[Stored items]
···

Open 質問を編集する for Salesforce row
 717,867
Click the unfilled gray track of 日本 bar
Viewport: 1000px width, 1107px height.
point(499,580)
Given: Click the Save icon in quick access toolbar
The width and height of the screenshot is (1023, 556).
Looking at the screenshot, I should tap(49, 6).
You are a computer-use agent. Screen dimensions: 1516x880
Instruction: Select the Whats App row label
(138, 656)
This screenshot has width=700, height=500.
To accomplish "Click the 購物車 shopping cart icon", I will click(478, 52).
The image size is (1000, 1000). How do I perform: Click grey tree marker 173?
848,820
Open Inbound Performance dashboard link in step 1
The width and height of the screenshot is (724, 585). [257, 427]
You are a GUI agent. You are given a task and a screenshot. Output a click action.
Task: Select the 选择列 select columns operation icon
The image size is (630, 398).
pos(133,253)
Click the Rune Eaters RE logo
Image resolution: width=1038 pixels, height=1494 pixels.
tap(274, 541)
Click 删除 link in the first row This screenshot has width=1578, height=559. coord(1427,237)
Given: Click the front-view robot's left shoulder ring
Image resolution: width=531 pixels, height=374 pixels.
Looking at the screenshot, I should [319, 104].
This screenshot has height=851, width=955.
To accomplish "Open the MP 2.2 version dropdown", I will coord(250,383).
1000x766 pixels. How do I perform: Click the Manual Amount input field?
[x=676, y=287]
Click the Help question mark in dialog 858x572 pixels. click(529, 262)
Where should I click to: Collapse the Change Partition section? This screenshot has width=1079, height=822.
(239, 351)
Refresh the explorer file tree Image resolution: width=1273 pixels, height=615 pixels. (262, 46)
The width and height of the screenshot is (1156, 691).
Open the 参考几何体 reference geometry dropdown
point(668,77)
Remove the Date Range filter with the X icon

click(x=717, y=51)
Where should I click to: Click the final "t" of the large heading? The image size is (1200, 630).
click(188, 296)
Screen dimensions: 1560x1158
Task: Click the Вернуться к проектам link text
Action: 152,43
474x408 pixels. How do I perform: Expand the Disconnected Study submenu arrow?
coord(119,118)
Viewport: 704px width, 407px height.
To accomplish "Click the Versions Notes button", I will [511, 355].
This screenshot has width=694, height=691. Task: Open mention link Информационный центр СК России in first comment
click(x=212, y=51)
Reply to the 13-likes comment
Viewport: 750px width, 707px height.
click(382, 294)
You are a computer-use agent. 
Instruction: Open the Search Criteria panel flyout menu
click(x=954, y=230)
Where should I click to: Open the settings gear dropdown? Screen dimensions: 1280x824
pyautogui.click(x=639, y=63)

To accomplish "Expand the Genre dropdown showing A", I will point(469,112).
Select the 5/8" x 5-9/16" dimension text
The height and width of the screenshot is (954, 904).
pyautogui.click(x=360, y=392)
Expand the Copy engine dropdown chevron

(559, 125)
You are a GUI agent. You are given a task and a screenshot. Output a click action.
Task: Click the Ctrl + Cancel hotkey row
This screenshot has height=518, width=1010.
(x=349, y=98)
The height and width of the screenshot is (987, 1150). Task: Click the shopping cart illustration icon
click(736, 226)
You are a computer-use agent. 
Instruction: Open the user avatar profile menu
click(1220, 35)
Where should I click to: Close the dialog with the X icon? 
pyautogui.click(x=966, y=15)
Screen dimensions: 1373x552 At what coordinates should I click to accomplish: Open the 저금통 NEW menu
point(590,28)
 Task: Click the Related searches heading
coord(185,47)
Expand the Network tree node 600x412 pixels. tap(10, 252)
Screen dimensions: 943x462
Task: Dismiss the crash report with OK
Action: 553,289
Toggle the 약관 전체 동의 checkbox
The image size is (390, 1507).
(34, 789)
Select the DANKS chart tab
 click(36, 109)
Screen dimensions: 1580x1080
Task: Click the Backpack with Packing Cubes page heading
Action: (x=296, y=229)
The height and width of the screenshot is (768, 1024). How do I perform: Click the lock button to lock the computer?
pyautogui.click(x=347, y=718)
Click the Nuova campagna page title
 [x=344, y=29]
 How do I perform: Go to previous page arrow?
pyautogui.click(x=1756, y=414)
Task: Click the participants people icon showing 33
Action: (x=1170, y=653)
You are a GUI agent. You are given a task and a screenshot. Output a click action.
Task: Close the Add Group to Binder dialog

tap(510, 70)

···

TASK GOAL ::
This task asks for the number of lines above that include the string "will". Respond with that number only.

COMPLETED TASK ::
4